** Record excerpts **
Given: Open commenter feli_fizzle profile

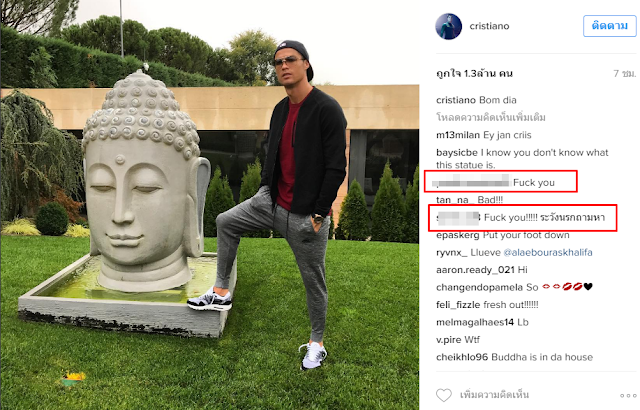Looking at the screenshot, I should (458, 305).
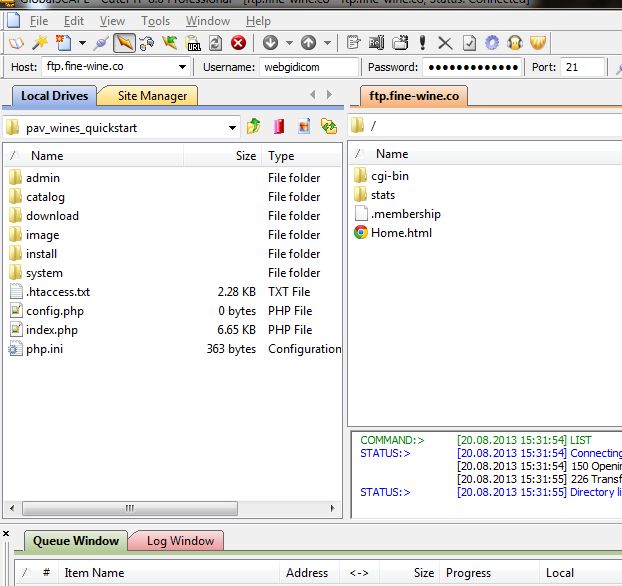Open the Download button dropdown arrow
622x586 pixels.
[289, 43]
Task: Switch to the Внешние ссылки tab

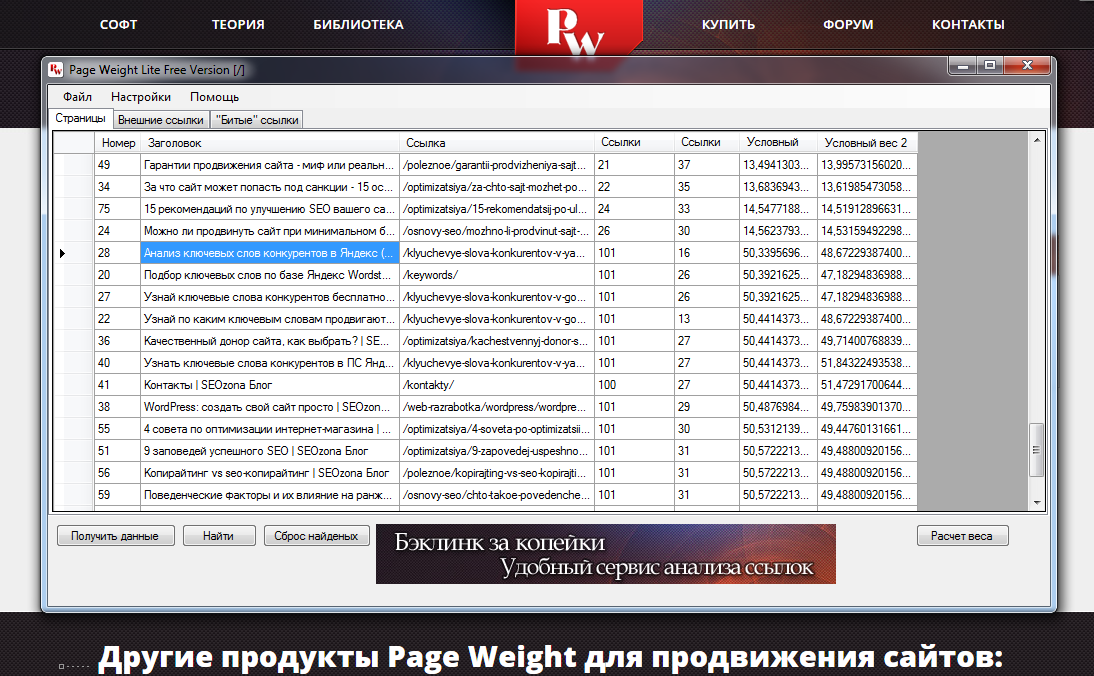Action: pos(160,119)
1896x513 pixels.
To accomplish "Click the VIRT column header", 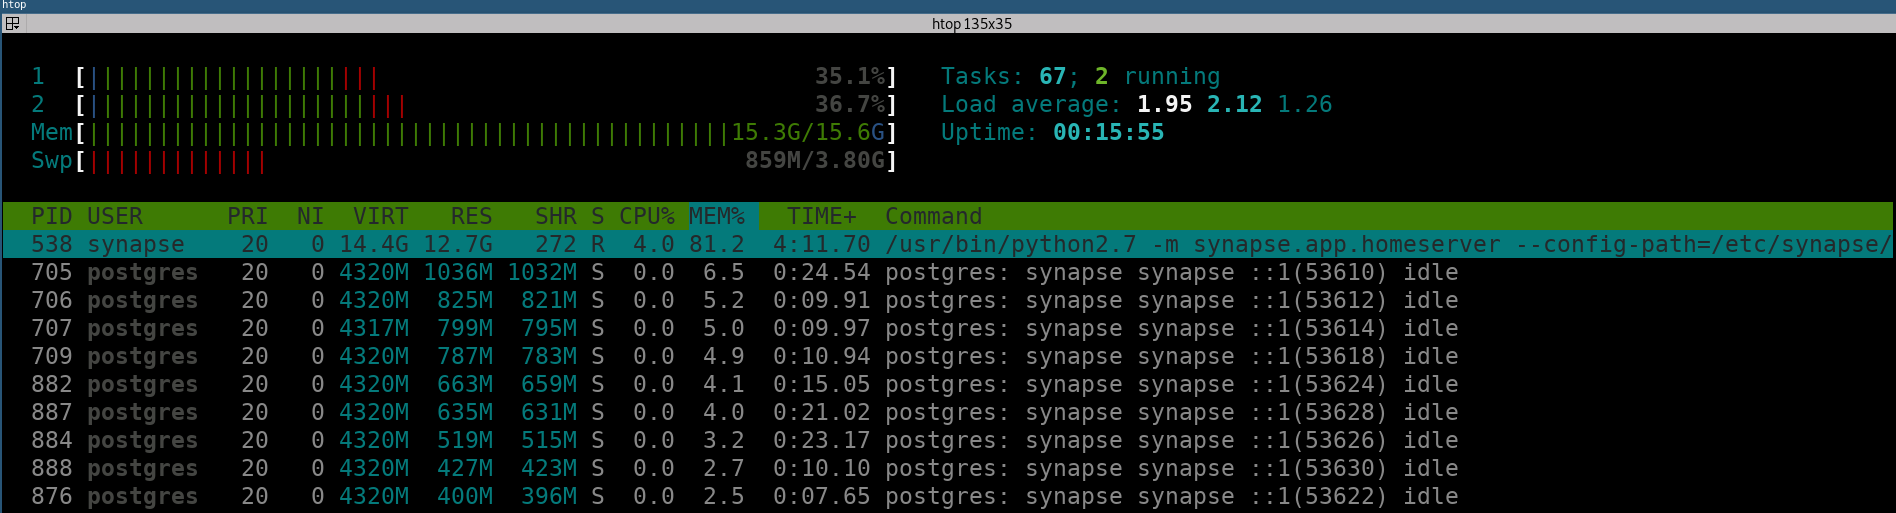I will pos(380,216).
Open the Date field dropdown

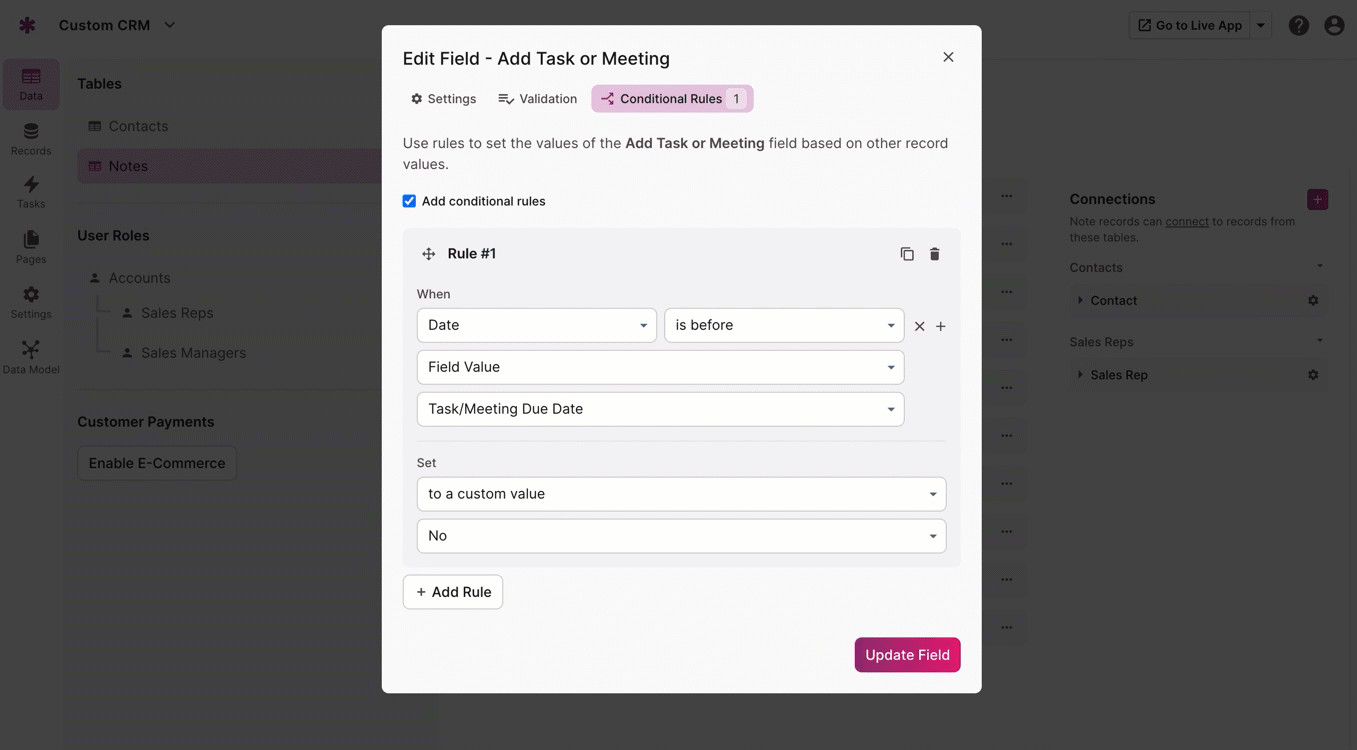pyautogui.click(x=536, y=325)
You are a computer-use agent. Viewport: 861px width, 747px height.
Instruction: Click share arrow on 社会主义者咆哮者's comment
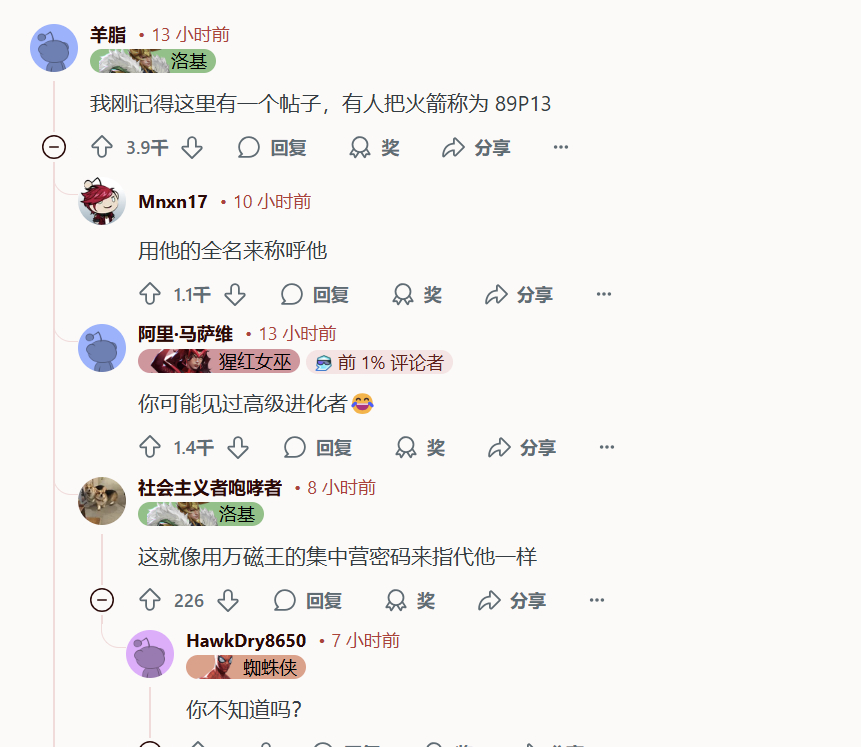pyautogui.click(x=489, y=600)
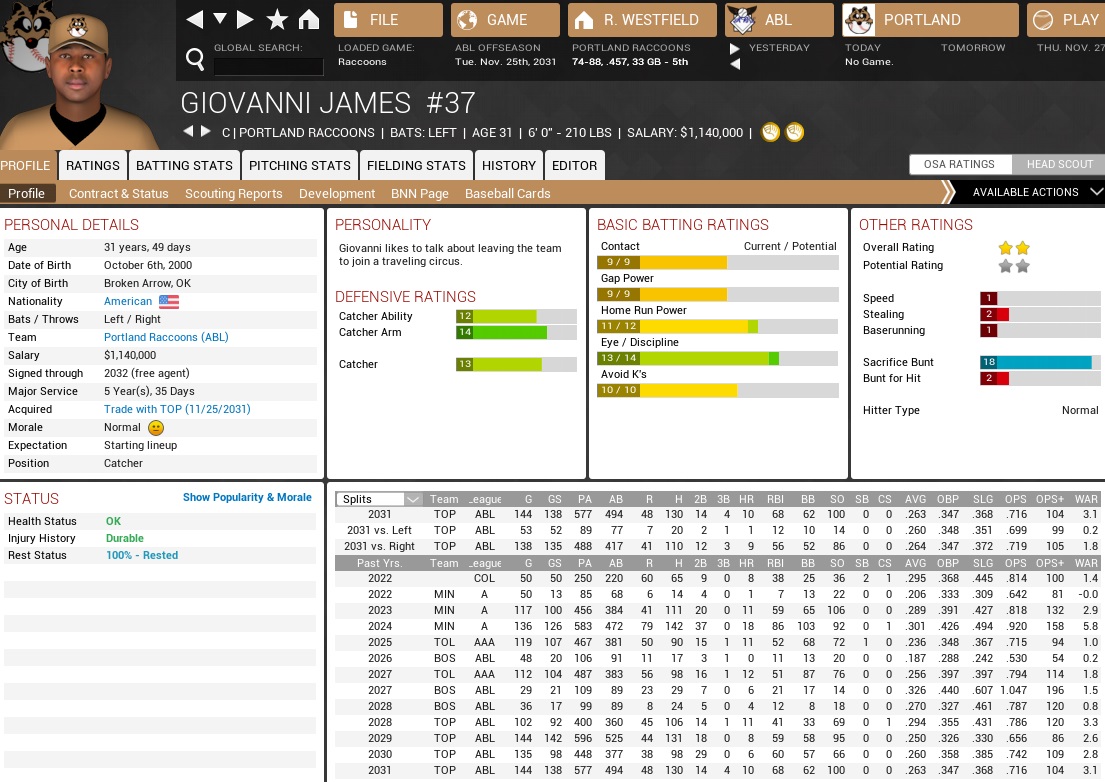Screen dimensions: 1105x782
Task: Click the global search input field
Action: pyautogui.click(x=269, y=67)
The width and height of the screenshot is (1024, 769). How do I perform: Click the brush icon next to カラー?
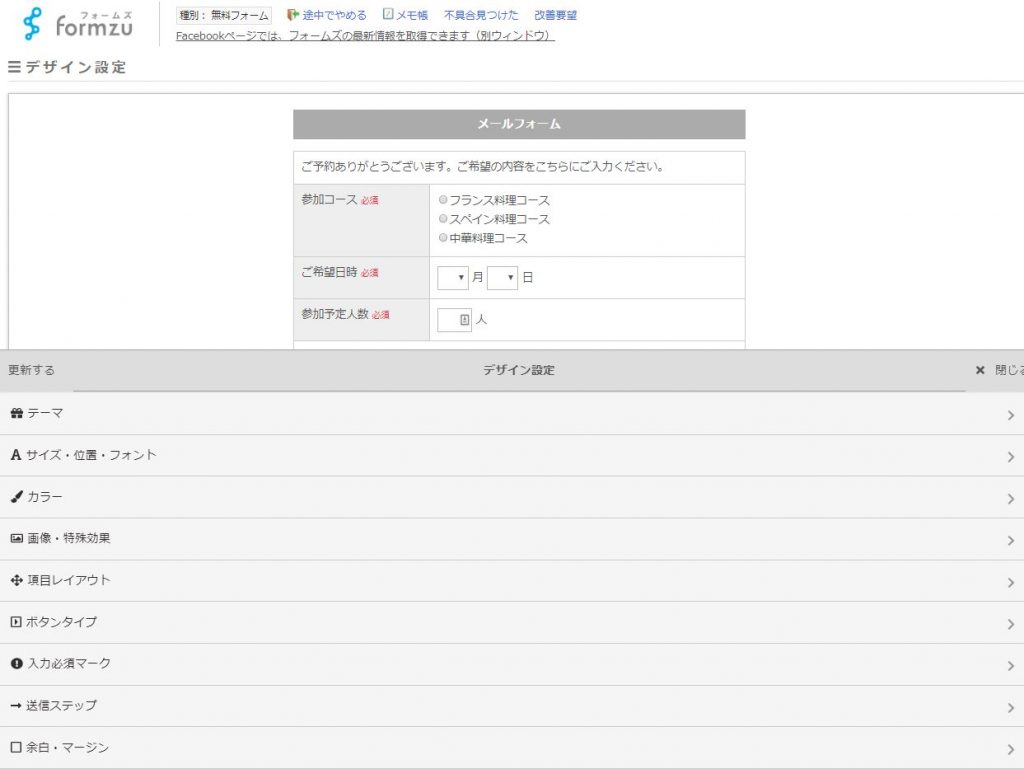click(16, 497)
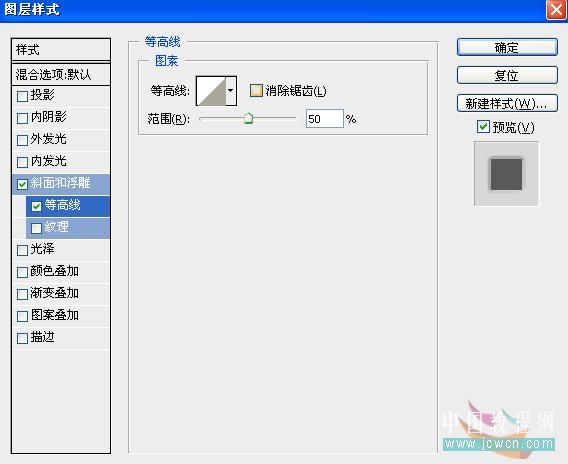Viewport: 568px width, 464px height.
Task: Enable the 内阴影 inner shadow checkbox
Action: click(22, 118)
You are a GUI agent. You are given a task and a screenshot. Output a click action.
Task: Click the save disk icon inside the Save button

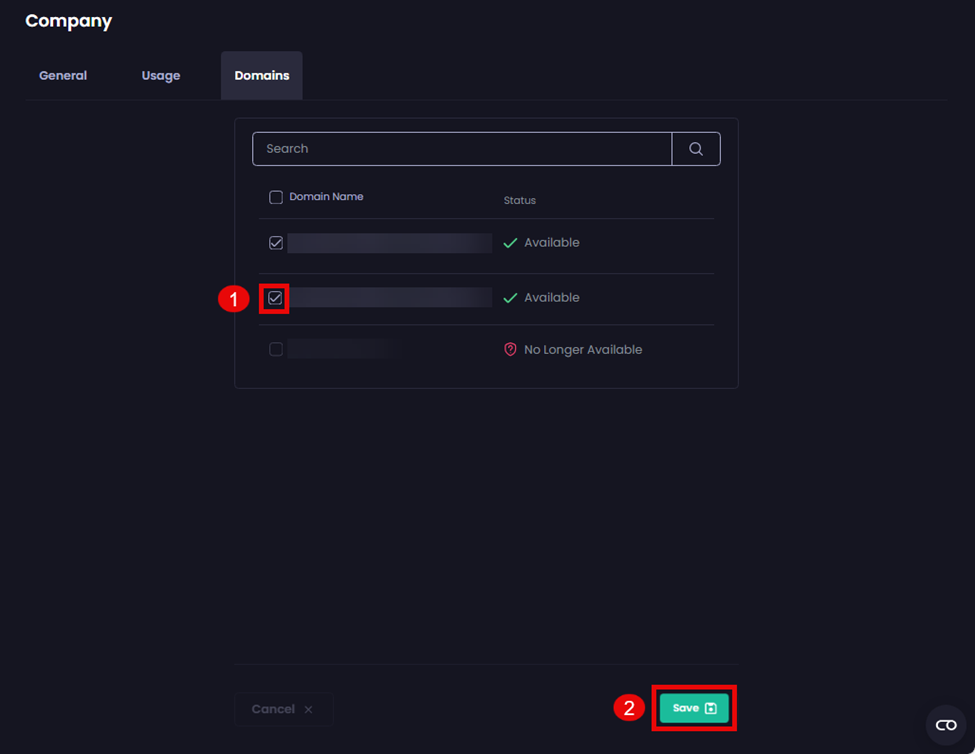pos(710,707)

** What to work on **
Every line holding the string "agent" should be copied here, so please find those lines in the data.

** Answer space **
You are a computer-use agent. Viewport: 861px width, 747px height.
You are a GUI agent. You are given a task and a screenshot. Output a click action.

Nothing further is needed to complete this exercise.